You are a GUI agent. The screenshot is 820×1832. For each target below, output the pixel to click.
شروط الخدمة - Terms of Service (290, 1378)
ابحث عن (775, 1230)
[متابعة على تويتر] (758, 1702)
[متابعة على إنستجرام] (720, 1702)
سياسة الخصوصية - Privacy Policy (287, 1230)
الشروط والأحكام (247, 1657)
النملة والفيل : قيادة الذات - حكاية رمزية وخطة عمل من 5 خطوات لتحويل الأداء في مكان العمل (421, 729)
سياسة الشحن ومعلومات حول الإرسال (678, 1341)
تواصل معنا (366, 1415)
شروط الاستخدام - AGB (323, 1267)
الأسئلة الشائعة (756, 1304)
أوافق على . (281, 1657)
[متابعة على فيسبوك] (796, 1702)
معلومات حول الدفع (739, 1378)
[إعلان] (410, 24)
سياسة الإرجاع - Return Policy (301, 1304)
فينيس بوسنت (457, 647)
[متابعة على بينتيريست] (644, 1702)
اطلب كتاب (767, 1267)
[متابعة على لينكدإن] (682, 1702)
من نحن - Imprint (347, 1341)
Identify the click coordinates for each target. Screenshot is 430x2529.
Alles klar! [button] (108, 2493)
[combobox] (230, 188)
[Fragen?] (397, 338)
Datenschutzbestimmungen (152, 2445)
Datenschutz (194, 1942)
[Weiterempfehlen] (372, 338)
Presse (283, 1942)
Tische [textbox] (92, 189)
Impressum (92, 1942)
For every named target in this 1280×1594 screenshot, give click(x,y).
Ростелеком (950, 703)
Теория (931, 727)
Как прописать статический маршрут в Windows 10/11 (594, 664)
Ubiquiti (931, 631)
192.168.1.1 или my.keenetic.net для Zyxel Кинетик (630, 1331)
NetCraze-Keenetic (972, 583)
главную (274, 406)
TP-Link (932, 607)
______________________________
Restate word for word only the lines above from the line containing "[متابعة على إنستجرام] (720, 1702)" to the line containing "تواصل معنا (366, 1415)", both of them included.

[متابعة على إنستجرام] (720, 1702)
سياسة الخصوصية - Privacy Policy (287, 1230)
الشروط والأحكام (247, 1657)
النملة والفيل : قيادة الذات - حكاية رمزية وخطة عمل من 5 خطوات لتحويل الأداء في مكان العمل (421, 729)
سياسة الشحن ومعلومات حول الإرسال (678, 1341)
تواصل معنا (366, 1415)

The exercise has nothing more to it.